I have replicated this problem on both Ubuntu 10.04 with a 2.6.32-32-server
kernel (x86_64) and CentOS 5.6 with a 2.6.18-238.12.1.el5 kernel. I'm sorry that
I haven't had a chance to try to replicate the bug with a newer kernel, though a
co-worker has looked through changelogs for more recent kernels and didn't find
anything that looked relevant.
From either of these hosts I run an application that connects to a remote host
for 2-3 minutes, and that for most of that time sends no application data back
and forth. After 30 seconds of no data from the Linux host, the remote host
sends a garden variety keepalive. When the remote host includes tcp timestamps
in the keepalives, they are ignored by the Linux host, and the remote host
resets the connection after 10 unACKed keepalives. When timestamps are absent
from the keepalives, the Linux host ACKs each one, and all is copacetic.
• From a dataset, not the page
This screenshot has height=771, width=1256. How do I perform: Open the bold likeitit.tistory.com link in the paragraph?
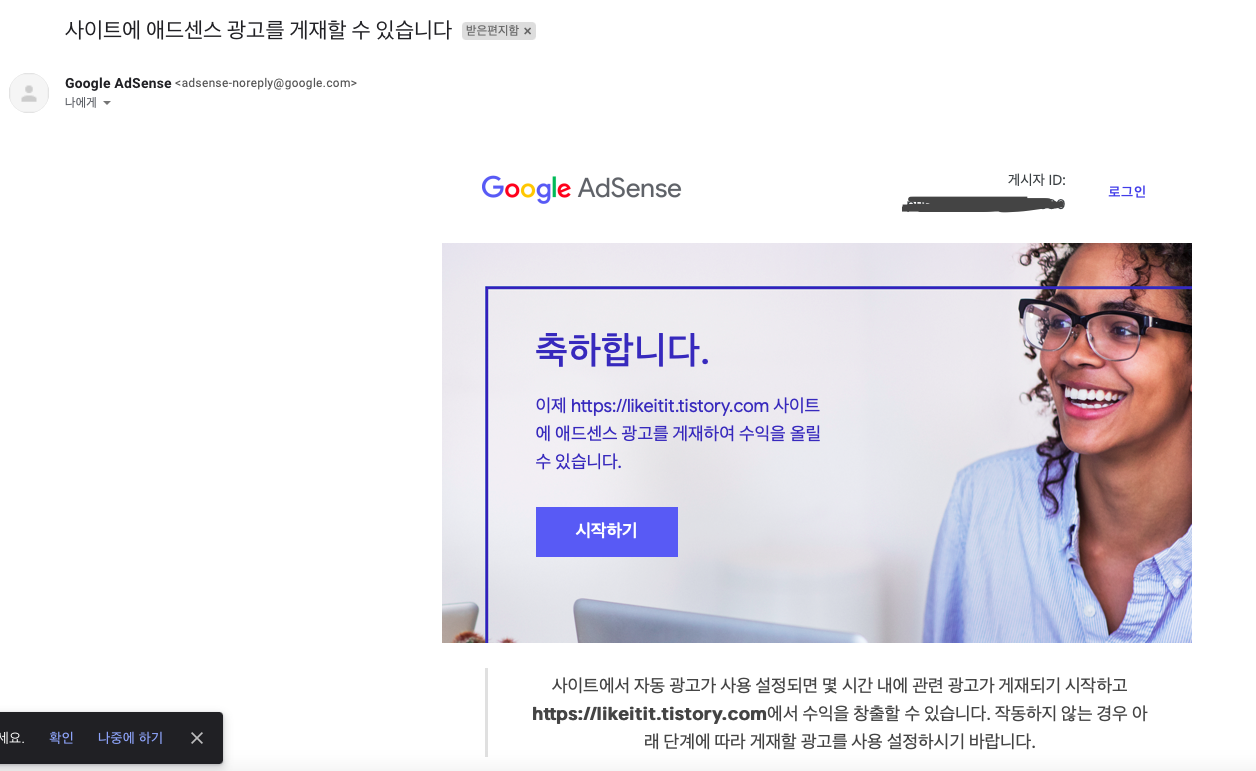point(649,713)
Text output of a tcpdump trace of a connection that fails:
http://pastebin.com/v6CpteJ9
Text output of a tcpdump trace of a connection that succeeds:
http://pastebin.com/KVLb3Mzh
More details, in case you think they are relevant:
My application creates a JDBC connection to a remote MS SQL Server and
executes a statement that does not return a result set, and so it doesn't
need to pass application data back and forth while it executes. The
statement takes 2 or 3 minutes to complete. I connect to two different
remote hosts: a Win2003 machine, and a Win2008R2 machine. The Win2003
machine doesn't put timestamps in its keep-alives, so the application
completes successfully when connecting to that host. If tcp timestamps
are enabled on the Linux host, the Win2008 host includes them in its
keepalives, and they are unACKed, so the connection is reset; if they
are disabled on the Linux host, the Win2008 host doesn't include them in
the keepalives, and the application completes successfully. I use (as
you might expect) sysctl to disable tcp timestamps on the Linux hosts.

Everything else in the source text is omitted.